** Begin Material shown **
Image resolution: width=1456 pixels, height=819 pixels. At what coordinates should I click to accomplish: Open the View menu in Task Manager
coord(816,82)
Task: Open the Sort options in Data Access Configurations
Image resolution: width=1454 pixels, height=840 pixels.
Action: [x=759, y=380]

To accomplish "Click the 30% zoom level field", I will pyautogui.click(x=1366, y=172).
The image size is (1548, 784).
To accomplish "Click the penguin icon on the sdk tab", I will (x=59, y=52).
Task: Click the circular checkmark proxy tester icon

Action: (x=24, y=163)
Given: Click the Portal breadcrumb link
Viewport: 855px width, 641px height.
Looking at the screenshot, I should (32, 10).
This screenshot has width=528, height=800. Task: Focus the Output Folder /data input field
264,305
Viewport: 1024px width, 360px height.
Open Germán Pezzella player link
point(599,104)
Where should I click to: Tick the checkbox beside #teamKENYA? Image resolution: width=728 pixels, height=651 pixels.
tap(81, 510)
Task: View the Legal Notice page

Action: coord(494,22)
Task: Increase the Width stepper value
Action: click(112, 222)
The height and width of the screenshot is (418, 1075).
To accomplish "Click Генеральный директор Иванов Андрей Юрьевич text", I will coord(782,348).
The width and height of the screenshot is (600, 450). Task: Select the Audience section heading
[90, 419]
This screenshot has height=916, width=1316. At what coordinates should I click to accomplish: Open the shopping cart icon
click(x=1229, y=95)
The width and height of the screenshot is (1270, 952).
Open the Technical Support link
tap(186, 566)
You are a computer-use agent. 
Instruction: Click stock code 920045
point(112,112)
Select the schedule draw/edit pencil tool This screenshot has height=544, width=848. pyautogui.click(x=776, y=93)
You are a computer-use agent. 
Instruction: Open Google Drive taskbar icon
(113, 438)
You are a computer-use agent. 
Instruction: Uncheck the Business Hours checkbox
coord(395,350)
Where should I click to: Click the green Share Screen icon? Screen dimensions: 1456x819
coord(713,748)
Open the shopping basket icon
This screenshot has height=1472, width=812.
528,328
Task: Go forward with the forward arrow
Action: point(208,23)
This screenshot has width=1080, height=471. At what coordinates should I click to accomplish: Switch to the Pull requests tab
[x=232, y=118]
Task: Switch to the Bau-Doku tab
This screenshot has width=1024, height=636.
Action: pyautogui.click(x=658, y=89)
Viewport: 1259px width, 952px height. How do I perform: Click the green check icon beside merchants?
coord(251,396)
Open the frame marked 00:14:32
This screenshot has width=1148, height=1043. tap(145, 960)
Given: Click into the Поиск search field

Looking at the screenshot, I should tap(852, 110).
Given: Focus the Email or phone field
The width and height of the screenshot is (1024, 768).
** End Material shown **
» **Description of the task**
Reproduce the rows verbatim, starting from the first line of the rows and ending after the line that contains "Action: click(112, 222)".

» **Worked solution**
Image resolution: width=1456 pixels, height=819 pixels. At what coordinates should I click to accomplish: Open the View menu in Task Manager
coord(816,82)
Task: Open the Sort options in Data Access Configurations
Image resolution: width=1454 pixels, height=840 pixels.
Action: [x=759, y=380]

To accomplish "Click the 30% zoom level field", I will pyautogui.click(x=1366, y=172).
The image size is (1548, 784).
To accomplish "Click the penguin icon on the sdk tab", I will (x=59, y=52).
Task: Click the circular checkmark proxy tester icon

Action: (x=24, y=163)
Given: Click the Portal breadcrumb link
Viewport: 855px width, 641px height.
Looking at the screenshot, I should (32, 10).
This screenshot has width=528, height=800. Task: Focus the Output Folder /data input field
264,305
Viewport: 1024px width, 360px height.
Open Germán Pezzella player link
point(599,104)
Where should I click to: Tick the checkbox beside #teamKENYA? Image resolution: width=728 pixels, height=651 pixels.
tap(81, 510)
Task: View the Legal Notice page

Action: coord(494,22)
Task: Increase the Width stepper value
Action: click(112, 222)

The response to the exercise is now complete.